The Frankfurt School a.k.a. Institute for Social Research

These are just a bunch of crazy kids trying to resolve the problems of their mixed-up world through Marxism. An intellectual bunch, this crowd doesn't share a whole lot of chuckles—what with being up against fascists and all. The Frankfurt School isn't just about the working class problem and the mess that is the Communist Party. No—this is some high-falutin' stuff. They are drawn to the ideological, academic dilemmas of neo-Marxist thought, often bandying about the ideas of Marx and Kant and engaging in cross-disciplinary discussions of social control, social theory, and the evils of capitalism. Study hall, anyone?

Max Horkheimer

President

Don't let his name fool you. This guy is as serious as a heart attack when it comes to a good debate. He wants nothing to do with the working class, which may seem odd for a card-carrying Marxist, but he simply cannot imagine these people really affecting the kind of change he is calling for. Max is a real theory-head and has a tendency to keep discussions in the abstract realm.

Herbert Marcuse

Media Expert 

Talk about a man with early insights. It's almost like this guy has a freakin' crystal ball. His bailiwick was Marxist Media Theory, and boy did he nail it. He had the long view of the seductions and misinformation machine of modern media—and we're not talking about the campaign of propaganda for sugar cereals that dominates Saturday morning cartoons.
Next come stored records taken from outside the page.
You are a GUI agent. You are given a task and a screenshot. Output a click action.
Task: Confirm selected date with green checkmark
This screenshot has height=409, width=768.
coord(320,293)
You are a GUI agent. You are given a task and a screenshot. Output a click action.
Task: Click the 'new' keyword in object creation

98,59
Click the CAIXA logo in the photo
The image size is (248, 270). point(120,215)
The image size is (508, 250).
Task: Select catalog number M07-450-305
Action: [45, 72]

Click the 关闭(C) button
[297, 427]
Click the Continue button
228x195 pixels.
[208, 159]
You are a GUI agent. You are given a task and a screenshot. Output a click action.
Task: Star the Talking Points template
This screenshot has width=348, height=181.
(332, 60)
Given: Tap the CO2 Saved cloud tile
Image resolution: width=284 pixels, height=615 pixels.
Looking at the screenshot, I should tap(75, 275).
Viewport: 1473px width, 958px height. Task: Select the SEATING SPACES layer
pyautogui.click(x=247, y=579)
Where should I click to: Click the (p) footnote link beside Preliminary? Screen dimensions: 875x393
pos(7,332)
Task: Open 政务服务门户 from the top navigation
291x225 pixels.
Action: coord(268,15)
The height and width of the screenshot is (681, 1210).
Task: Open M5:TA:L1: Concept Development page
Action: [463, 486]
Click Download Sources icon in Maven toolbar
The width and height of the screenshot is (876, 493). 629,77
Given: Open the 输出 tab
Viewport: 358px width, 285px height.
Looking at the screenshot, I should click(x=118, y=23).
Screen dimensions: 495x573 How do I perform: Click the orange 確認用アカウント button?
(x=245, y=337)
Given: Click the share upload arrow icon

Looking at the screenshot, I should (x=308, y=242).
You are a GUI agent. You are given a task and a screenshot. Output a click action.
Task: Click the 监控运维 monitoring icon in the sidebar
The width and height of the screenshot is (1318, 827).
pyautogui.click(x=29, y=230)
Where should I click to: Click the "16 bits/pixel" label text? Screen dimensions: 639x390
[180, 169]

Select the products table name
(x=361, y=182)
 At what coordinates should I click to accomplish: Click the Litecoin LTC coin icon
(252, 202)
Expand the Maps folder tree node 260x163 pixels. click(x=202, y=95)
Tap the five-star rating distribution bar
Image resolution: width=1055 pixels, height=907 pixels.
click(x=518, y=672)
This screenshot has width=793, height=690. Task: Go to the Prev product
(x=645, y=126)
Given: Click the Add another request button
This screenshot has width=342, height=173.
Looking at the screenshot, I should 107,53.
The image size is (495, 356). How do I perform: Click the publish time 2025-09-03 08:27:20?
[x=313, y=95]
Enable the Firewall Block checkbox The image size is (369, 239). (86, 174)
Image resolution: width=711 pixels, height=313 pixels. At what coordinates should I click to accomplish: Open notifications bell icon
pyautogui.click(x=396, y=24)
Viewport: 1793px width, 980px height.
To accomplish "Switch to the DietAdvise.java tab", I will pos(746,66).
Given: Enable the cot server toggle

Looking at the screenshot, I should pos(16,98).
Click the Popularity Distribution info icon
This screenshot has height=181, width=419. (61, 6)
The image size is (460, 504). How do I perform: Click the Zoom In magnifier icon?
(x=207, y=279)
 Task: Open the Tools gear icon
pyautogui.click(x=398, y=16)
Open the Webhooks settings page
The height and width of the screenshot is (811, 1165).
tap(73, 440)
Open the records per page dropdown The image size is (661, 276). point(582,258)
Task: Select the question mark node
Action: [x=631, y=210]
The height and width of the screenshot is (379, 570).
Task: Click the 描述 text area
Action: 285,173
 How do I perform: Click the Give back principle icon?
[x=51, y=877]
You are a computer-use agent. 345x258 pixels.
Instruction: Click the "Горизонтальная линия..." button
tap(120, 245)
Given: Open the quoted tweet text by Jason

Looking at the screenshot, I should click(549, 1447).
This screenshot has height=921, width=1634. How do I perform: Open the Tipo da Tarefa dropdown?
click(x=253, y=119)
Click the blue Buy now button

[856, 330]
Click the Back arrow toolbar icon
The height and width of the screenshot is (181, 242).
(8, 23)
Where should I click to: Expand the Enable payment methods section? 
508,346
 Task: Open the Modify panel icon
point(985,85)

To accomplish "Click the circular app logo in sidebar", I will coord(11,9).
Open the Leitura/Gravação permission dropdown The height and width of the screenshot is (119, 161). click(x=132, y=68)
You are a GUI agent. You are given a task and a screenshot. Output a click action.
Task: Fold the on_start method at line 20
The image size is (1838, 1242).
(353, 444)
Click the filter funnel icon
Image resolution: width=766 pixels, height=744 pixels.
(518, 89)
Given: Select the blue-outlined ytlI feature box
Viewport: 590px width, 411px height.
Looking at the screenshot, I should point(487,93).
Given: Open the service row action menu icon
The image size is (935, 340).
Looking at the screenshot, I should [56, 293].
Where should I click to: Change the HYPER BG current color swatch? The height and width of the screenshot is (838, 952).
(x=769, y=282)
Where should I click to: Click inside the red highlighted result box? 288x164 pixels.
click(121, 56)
Marcuse put communication in the crosshairs, declaring, "the irresistible output of the entertainment and information industry carry with them prescribed attitudes and habits, certain intellectual and emotional reactions which bind the consumers […] The products indoctrinate and manipulate; they promote a false consciousness which is immune against its falsehood […] Thus emerges a pattern of one-dimensional thought and behaviour" (source). So we are talking about some serious mind melding. He really keeps the School up to speed on all of the ways the people are being mesmerized by the man.

Walter Benjamin

Affiliate

Benjamin isn't one of the founders; he is what you might call a "loose affiliate." Of course his essay "The Work of Art in the Age of Mechanical Reproduction" gives him significant cred in the group—what with its penetrating insights into the powers of new media to enact revolutionary social change. He has a slightly more positive outlook on the whole media thing, because where Marcuse sees new media as a mind-numbing industry, he kind of thinks that film and photography hold promise for freeing the viewer to form opinions outside of the mystifications of traditional art and aesthetics.